One of the reasons we are experiencing an active weather pattern is that the North American Oscillation (NAO) and the Arctic Oscillation (AO) is negative. In the AO, or Arctic Oscillation, we mainly focus on the cooling and warming of the stratosphere in the North Pole as it influences the overall pattern. In a positive AO phase, the stratosphere is colder and pushes storm systems into Europe. Cold air is typically trapped further north, and it typically has a difficult time pushing south. As you can guess, a negative AO is the opposite and it brings colder air further south to the east coast and parts of Europe. The NAO, or typically fluctuates more than the AO, and typically influences weather patterns in the short term range. When the NAO is positive, a stronger than usual subtropical high pressure center and a deeper than normal Icelandic low occurs. In this phase, troughs typically do not dig into the eastern United States. Instead, the eastern United States and Europe experience warmer and wetter conditions. In a negative NAO, the phase shows a weak subtropical high and a weak Icelandic low. In this phase, Greenland experiences warmer winters while colder air invades the eastern United States and Europe. As you see in the image below, both of these indicators are negative. Of the two, the AO is the most impressive with the reading dropping in the -2 or -3 range.

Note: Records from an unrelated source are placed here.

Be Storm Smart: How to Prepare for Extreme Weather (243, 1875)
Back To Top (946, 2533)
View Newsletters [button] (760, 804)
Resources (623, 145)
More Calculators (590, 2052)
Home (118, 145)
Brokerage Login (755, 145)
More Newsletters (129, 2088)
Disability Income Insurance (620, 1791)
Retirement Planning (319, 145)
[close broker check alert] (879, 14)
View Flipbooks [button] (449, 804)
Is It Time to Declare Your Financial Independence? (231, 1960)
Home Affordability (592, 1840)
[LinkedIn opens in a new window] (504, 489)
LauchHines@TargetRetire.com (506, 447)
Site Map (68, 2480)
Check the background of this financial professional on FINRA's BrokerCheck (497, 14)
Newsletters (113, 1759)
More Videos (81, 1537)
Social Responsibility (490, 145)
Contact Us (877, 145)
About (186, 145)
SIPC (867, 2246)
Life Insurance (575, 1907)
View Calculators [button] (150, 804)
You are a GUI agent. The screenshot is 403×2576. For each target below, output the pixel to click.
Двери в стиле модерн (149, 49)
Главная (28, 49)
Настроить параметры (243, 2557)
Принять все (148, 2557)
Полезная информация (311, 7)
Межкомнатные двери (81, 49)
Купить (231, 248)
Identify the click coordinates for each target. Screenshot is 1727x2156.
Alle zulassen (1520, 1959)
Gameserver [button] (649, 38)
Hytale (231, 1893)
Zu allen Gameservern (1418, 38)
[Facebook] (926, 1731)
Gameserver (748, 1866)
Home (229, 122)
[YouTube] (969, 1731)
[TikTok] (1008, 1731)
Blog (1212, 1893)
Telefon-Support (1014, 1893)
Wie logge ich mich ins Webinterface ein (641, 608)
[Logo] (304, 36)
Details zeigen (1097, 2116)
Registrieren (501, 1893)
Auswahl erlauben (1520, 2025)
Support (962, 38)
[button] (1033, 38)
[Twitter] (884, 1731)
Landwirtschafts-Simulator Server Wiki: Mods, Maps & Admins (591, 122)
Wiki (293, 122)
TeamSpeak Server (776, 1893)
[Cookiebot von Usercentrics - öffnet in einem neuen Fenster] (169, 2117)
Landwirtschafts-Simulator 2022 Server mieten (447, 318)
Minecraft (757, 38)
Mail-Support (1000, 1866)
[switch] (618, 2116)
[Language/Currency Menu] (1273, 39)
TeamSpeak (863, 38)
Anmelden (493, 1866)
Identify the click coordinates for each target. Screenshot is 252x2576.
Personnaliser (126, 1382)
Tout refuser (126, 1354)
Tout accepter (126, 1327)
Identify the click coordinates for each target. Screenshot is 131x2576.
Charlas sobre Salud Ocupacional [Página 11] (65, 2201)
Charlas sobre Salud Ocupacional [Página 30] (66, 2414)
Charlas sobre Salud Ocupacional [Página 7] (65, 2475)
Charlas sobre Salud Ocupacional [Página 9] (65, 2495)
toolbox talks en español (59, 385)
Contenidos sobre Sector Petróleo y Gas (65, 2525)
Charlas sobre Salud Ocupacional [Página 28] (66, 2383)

By the way, we’ve gotten many beautiful photos of snow and ice recently on EarthSky’s Facebook page. Here are just two …

Snow on beehives from our friend Charles W. Holmes Jr. in Illinois. Posted February 21, 2013. Thank you, Charles!

The ice crystals take the shape of the pine needles in this photo from EarthSky Facebook friend Sofia Lind. Posted February 23, 2013. Thank you, Sofia!

See best snowflake photos from EarthSky Facebook friends here

Bottom line: Active weather will continue across the United States for the end of February 2013 and into early March. The jet stream will remain very active and will allow plenty of opportunities for cold surges to spill as far south as the Gulf Coast by next weekend. Blizzard conditions are already occurring the central United States, and flooding rains are already spreading northward into the U.S. Southeast. Should be a fun couple of weeks, especially if you enjoy active weather. If the weather is severe, make sure you listen and follow your local weather stations for the latest updates. Be safe!